You packed up the car and headed out for a fun camping vacation with the family. Now that the tents are pitched and the campsite is set, the kids turn to you with the same question you hear at home all too often: What is there to do? Just because you changed scenery doesn’t necessarily mean the kiddos will automatically be engaged or entertain themselves even in the great wide open, which is why you need to remember to pack a few camping activities for the kids.
Of course, the wonders of nature offer many wonderful adventures and memories; you just need to help things along with a few fun camping activities geared toward the kids.
Gathering firewood may not sound like an exciting activity, but it is an essential part of camping, especially if the kids want to eat s’mores later. Divide the family into two teams. On your mark, get set, find sticks! The winning team gets to eat the first batch of s’mores.
One of the reasons you want to go camping is to commune with nature. Unlike adults, kids need a bit of motivation to go on a walk or a hike even in the most breathtaking surroundings. Otherwise, the journey just seems like a very long walk without a purpose. So, to turn a nature walk into an upbeat excursion, have a scavenger hunt. Download a nature scavenger hunt online or create one of your own. Typical items for kids to find are squirrels, tree trunks, acorns, snails, frogs, butterflies, berries, birds, and a nest.
Another fun way to add pep into a nature walk is to turn it into a treasure hunt. Before you leave for the camping trip, take a box and have the kids place one of their treasures inside. Make up clues before you leave and designate a specific day on the trip for the treasure hunt. The first and last days of the camping trip are typically too busy. A day sandwiched in between is ideal. While the kids are asleep, set up the clues and hide the treasure. After breakfast, the clues await.

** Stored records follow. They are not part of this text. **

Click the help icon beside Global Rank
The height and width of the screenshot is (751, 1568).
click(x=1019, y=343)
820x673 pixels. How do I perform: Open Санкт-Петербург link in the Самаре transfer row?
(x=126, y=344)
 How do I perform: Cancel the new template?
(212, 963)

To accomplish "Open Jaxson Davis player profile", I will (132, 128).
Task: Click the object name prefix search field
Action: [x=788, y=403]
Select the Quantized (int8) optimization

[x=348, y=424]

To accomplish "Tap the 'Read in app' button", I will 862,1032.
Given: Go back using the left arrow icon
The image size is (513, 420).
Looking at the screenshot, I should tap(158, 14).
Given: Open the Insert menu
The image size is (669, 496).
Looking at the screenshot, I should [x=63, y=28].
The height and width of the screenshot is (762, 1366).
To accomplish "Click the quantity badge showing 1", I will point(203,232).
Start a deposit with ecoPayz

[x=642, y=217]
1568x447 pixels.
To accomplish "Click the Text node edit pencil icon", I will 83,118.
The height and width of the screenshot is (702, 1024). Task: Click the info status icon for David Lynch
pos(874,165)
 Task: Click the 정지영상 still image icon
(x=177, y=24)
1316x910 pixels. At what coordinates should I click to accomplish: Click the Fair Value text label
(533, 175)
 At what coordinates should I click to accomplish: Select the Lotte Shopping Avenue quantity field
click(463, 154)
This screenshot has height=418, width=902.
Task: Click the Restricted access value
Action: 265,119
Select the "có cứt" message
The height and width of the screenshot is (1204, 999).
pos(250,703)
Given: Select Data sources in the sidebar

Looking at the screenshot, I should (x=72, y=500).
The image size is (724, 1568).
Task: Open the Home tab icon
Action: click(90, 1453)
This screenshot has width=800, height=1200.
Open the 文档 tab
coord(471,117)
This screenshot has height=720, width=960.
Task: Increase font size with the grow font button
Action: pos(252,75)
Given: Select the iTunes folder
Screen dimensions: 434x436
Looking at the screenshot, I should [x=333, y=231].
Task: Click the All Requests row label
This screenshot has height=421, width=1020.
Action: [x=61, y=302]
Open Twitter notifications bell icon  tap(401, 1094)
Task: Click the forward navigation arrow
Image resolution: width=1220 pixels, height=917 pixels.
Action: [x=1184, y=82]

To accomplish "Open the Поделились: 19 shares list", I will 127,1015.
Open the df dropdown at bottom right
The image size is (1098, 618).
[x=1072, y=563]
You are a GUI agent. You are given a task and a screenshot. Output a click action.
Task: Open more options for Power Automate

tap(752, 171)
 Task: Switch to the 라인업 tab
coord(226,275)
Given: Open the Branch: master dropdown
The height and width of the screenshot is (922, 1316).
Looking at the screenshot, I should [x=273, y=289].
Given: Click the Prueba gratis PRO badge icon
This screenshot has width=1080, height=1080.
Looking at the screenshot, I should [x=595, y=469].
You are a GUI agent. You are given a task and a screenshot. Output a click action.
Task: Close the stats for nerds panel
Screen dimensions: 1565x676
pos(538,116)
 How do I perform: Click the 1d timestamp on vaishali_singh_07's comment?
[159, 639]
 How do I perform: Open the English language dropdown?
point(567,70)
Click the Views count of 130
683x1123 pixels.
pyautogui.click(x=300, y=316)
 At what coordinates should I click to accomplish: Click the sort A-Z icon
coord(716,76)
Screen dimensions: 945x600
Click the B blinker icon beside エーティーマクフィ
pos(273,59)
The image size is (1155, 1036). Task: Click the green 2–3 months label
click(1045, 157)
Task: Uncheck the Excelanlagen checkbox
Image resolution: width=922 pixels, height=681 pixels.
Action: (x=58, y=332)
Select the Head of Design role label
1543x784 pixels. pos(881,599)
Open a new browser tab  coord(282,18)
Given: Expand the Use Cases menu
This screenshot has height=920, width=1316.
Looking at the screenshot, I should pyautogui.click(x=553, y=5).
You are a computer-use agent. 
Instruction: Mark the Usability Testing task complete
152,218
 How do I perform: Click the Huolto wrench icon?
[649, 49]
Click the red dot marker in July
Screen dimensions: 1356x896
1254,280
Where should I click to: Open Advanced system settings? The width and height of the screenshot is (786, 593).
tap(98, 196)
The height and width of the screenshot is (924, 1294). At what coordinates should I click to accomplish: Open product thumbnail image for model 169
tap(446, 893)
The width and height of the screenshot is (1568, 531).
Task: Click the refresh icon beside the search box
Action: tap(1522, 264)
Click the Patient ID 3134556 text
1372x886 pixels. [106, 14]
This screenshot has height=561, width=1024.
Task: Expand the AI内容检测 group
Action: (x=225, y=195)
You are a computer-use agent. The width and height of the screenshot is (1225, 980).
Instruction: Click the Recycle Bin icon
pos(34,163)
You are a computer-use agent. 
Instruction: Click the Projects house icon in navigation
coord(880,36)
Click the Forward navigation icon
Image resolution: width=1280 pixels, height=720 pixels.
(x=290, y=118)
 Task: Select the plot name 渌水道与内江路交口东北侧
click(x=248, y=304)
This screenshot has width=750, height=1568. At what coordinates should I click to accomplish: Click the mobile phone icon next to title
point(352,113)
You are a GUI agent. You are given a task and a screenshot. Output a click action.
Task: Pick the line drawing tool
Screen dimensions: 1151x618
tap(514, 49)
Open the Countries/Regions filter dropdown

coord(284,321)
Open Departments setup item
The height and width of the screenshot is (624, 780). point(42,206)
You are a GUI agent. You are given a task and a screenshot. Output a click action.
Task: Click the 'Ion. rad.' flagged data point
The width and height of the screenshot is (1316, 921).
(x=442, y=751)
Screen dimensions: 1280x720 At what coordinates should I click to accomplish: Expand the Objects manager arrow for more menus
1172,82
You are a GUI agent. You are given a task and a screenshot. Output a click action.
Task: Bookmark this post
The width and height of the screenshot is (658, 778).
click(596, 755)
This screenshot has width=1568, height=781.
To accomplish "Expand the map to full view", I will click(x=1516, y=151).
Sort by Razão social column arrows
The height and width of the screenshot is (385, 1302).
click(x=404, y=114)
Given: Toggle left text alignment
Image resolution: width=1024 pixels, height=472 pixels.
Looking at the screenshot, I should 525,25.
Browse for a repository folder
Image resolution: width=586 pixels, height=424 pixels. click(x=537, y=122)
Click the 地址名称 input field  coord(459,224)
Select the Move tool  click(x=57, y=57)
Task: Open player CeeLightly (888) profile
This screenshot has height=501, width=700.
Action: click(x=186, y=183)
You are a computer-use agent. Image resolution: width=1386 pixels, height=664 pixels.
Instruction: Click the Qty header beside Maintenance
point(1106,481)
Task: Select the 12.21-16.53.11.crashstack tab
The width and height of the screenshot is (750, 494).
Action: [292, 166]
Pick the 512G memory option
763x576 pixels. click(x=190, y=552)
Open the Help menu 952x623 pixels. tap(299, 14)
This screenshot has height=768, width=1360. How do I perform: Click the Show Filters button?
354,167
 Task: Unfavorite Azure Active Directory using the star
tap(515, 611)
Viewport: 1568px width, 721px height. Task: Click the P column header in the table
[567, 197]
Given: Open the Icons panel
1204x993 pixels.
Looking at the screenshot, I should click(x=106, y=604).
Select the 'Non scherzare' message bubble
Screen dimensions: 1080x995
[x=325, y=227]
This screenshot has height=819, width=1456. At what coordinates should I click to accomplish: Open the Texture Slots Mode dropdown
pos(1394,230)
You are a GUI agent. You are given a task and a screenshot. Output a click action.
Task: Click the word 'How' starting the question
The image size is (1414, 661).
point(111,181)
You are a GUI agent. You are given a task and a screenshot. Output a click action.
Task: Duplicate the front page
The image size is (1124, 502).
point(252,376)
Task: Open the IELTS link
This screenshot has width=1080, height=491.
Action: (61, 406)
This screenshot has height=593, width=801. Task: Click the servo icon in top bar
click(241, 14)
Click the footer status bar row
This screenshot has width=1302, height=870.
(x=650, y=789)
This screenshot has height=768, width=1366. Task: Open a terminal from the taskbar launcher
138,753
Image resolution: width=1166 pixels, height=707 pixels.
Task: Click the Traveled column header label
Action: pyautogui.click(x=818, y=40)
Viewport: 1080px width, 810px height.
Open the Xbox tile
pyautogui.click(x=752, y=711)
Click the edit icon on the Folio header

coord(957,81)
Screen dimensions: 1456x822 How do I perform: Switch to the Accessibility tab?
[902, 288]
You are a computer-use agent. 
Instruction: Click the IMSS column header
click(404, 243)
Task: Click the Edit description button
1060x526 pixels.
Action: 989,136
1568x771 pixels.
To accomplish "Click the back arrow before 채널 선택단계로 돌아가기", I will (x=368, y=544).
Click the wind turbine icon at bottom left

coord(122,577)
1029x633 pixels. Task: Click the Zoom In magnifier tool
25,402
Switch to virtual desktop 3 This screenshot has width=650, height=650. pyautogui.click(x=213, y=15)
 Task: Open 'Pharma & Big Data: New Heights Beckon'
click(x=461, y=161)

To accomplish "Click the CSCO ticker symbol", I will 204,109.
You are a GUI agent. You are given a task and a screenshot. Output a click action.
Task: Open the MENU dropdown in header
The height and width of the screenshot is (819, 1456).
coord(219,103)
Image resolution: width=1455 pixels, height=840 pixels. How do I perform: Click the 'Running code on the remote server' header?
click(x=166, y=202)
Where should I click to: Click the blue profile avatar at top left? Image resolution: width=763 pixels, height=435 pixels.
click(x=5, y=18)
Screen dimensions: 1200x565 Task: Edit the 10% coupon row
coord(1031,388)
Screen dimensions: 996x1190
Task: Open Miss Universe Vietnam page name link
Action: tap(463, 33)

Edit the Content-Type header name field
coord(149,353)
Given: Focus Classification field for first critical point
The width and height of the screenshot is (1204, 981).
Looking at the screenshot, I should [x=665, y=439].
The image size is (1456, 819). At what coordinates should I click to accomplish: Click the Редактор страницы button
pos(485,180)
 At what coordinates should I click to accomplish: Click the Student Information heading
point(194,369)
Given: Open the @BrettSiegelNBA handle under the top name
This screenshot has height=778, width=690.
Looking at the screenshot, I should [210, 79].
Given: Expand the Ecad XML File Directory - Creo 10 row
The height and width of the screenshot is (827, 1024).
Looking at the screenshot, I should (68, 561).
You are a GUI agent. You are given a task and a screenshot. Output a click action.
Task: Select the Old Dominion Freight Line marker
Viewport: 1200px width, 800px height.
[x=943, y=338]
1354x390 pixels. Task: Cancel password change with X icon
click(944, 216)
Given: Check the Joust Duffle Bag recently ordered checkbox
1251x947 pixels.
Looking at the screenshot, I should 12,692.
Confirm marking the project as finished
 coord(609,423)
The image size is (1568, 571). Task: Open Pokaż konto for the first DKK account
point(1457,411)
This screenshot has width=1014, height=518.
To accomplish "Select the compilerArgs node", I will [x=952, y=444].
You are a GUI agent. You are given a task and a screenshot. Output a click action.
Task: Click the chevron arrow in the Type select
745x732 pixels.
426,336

Watching birds and other animals in their natural habitats can be extremely entertaining, especially if your kids are interested in animals. Make watching birds and other animals go about their day more engaging by making your own binoculars. With a binocular-making kit, kids can spend time at the campsite making their binoculars before heading out into the wild to use them.
Night sky watching
Away from the glow of the city lights, the night sky is really breathtaking. It’s even more special when you get to see it through a telescope. Pack a handheld telescope designed for children to look at the stars every night. You can even have a constellation scavenger hunt by giving kids specific constellations like Orion and the Big and Little Dippers to find.
Consider the campground one big backyard. Take advantage of the open spaces and hold a “field day” much like the kids do in school right before the end of the year. Organize a game of cornhole, ring toss, kickball, and tug of war.
Up the classic hide-and-seek game by turning it into flashlight tag. One person is it and is in charge of the flashlight. The other family members hide. The person who is “It” must find the other players by shining a flashlight on them. Be sure to set boundaries before everyone runs and hides, so the kids know where they can and can’t hide.
Part of the adventure of heading out on a camping trip is being able to unplug. The WiFi isn’t going to work way out in the woods, but that doesn’t mean everyone doesn’t want to be entertained. Take turns telling stories each night around the campfire. On the last night, vote on whose story was the best. Ghost stories should be avoided if little kids are in the midst. You do want to get some sleep on the trip, after all.
Another way to tell stories is to have one person start a tale with a beginning line and continue the story around the campfire. If you can’t think of a line, “It was a dark and stormy night” always works in a pinch.
If most of the family members are not comfortable being put on the spot to tell a story, bring a fun children’s novel along. Have all the readers in the family take turns reading chapters out loud each night around the campfire or after each meal. Great chapter books to share as a family include:
- The Mouse and the Motorcycle by Beverly Cleary
- Tales of a Fourth Grade Nothing by Judy Blume
- Elvis and the Underdogs by Jenny Lee
- Harriet the Spy by Louise Fitzhugh
- The Secret Garden by Frances Hodgson Burnett
A family camping trip makes for a different getaway that gets everyone to disconnect and get in touch with nature. Just remember that kids still appreciate the structure of having planned activities even when on vacation. So, when you pack all the supplies for the trip, include a go-to bag of extras loaded with camping activities to keep the kids engaged. In case Mother Nature rains on your parade, toss in a deck of cards, a board game, and prepackaged craft kits as sanity savers.